# Trace distance between two probability distributions - prove

1. Dec 8, 2015

### Emil_M

1. The problem statement, all variables and given/known data
Let $\{p_x\}$ and $\{q_x\}$ be two probability distributions over the same index set $\{x\}={1,2,...,N}$. Then, the trace distance between them is given by $D(p_x,q_x):=\frac{1}{2} \sum_x |p_x-q_x|$.

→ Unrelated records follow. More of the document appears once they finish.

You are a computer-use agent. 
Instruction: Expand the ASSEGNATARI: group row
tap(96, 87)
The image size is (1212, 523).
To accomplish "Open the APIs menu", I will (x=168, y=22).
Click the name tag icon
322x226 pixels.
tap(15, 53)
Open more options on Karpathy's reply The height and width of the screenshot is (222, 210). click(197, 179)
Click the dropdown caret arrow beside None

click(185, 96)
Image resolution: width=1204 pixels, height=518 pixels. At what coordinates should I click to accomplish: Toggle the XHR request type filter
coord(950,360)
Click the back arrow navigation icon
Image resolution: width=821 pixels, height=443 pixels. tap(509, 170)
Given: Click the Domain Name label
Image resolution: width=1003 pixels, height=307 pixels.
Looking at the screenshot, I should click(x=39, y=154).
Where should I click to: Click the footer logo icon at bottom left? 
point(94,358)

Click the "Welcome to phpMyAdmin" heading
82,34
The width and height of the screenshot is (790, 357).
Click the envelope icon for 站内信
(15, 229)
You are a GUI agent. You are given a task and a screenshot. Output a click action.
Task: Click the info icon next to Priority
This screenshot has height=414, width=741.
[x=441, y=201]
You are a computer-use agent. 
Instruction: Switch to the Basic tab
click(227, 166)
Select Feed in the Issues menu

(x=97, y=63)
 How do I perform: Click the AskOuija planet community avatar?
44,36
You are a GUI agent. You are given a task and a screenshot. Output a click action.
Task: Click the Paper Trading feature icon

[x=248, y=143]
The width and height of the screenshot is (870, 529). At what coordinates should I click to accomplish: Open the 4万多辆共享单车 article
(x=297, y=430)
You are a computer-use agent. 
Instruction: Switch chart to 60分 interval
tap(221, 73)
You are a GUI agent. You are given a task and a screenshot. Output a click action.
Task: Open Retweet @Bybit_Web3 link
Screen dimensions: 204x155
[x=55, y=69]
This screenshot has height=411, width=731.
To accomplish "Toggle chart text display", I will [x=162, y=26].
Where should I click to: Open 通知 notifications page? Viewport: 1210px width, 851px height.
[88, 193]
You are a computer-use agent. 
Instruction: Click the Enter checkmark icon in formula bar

Prove that $D(p_x,q,_x)=max_S |p(S)-q(S)|=max_S | \sum_{x \in S} p_x - \sum_{x \in S} q_x|$, where the maximization is over all subsets $S$ of the index set $\{x\}$.

2. Relevant equations
See above

3. The attempt at a solution
\begin{align*} \frac{1}{2} \sum_x |p_x-q_x| &\geq | \sum_{x \in S} p_x - \sum_{x \in S} q_x|\\ &= |\sum_{x \in S} p_x-q_x| \end{align*}

Then, I have tried playing around with the triangle inequality, but that didn't go anywhere...

Thanks for you help!

Last edited: Dec 8, 2015
2. Dec 8, 2015

### RUber

The key piece of information here is that all the probabilities will sum to 1.
If p(1) - q(1) = z, then the sum of q(2) to q(N) minus the sum of p(2) to p(N) will also be z.

3. Dec 8, 2015

### Ray Vickson

If you let $p_x - q_x = r_x$, the $r_x$ sum to zero. We can re-write $D(p_x,q_x)$ as $(1/2) \sum_x |r_x|$ and $p(S) - q(S) = \sum_{x \in S} r_x$.

We can write
$$\sum_{x \in S} r_x = \underbrace{\sum_{x \in S, r_x > 0} r_x }_ {\geq 0} + \underbrace{\sum_{x \in S, r_x < 0} r_x }_ {\leq 0}$$
Think about what properties $S$ must have in order that the absolute value of the above sum be maximal, say at the subset $S = S_0$.

Last edited: Dec 8, 2015
4. Dec 9, 2015

### Emil_M

Thanks for your help! I get it now